Bill Coleman of Cassatt Corp. observed that the marketplace will shake out and ultimately support perhaps two mobile platforms, just as in the desktop computing space:

In 10 years there will be no difference between what you can do on your PC, your TV or mobile device. The global economy is heading toward a quadruple convergence in which everything is run on IP (the Internet). Within 15 years there will be a tremendous convergence of telco service providers, cable service providers, ISPs [Internet service providers] and portals into one industry, which evolves into community utility service providers. What that means on a global scale is that if you have broadband, you can buy from anyone. The winners will be those companies that can deploy the most amount of capital. It’s all about scale and capital, and today there are only two industries that have access to capital of that magnitude: the telcos like AT&T and Verizon, which probably have an advantage over the second group, the technology companies like Google and Microsoft.

Katrin Verclas of MobileActive.org said one of the exciting things about Android and similar efforts is that if the mobile space "opens up even a crack," it could have widespread positive consequences for civic engagement. "There is a billion-dollar NGO market for innovative applications specific to NGOs that is just waiting to be unleashed," she said. While the mass media tend to focus on mobile games, ringtones and video clips of celebrities, developers are also working on applications to advance civic goals and humanitarian efforts.

Barriers of access

Mary Evslin, chairman of the Vermont Telecommunications Authority, raised the issue that residents of rural counties across the nation lack access to both basic and high-speed mobile services.
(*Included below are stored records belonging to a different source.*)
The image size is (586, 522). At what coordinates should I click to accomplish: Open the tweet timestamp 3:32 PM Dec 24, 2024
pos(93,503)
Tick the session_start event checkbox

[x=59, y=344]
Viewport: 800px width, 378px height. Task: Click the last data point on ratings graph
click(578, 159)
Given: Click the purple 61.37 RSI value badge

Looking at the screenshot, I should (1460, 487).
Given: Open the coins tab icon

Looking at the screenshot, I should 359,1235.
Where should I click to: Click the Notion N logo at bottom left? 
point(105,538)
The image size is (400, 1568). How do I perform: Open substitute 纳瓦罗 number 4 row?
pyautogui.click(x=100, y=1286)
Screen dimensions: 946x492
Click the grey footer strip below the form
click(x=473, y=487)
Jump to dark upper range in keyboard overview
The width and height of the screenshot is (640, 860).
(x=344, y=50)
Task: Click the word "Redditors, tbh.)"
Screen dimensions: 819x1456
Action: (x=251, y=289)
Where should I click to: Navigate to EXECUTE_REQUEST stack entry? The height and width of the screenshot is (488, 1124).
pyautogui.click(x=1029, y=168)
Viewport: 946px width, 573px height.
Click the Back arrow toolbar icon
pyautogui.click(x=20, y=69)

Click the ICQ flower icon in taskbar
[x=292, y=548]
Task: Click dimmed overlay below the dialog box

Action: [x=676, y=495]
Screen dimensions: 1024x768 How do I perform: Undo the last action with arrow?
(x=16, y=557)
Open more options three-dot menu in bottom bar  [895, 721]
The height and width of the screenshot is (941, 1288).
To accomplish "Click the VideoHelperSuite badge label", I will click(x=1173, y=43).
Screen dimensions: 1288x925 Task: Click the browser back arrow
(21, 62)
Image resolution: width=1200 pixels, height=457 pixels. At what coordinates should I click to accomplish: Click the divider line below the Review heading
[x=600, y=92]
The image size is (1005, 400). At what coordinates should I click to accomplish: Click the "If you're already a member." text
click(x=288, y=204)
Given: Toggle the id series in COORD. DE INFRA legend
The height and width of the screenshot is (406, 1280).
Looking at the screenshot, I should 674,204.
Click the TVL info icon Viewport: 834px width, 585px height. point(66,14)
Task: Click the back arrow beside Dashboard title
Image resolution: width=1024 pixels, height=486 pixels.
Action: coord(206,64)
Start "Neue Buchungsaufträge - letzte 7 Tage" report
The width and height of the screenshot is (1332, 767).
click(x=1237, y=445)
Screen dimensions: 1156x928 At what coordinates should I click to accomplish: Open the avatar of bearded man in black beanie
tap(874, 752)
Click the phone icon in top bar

People who live in rural Vermont—which makes up more than 60 percent of the state's land area—still have no access to broadband today and limited access to mobile phone coverage, even though it's the eighth smallest state in land area. The Telecommunications Authority's mandate is to ensure that the state's entire populace has fixed high-speed Internet access, nomadic Internet access and mobile phone coverage by the end of 2010. Said Evslin:

The problem is quite simple.  Let me give you a concrete example: Comcast has a national policy that is based on an algorithm requiring that the company must recoup its capital expenditures within five years. In general, they will lay cable in a given mile only if there are at least 15 residences and a 60 percent subscription rate. But many parts of rural America have three houses per linear mile.

How do those people get high-speed Internet access so that they can take advantage of all the great services and civic engagement efforts we've been discussing? How do their kids do the homework that teachers are beginning to require? How will their small businesses be able to order parts?  How will the elderly be able to have new appliances that monitor their health remotely?

It amounts to rural discrimination. At my house there is no cable, and until last week no DSL. There was only a WISP [wireless internet service provider] with miserable speeds.  In some places there is only satellite. Rural America has been forgotten. We're the have-nots. States have been trying to take up the task with very limited resources. We need a national policy so that rural America can develop parity and obtain equal access to our democratic infrastructure and civic institutions.

Regardless of how mobile technology and wireless platforms evolve, Joaquin Alvarado argued, the predominant players in this space need to adopt an infrastructure that supports society's public policy goals and serves all constituencies: "We need to create an institutional framework that supports a young person having access to contextually driven information and educational resources informed by all the institutions we’ve invested in for the past 200 years to support this democracy."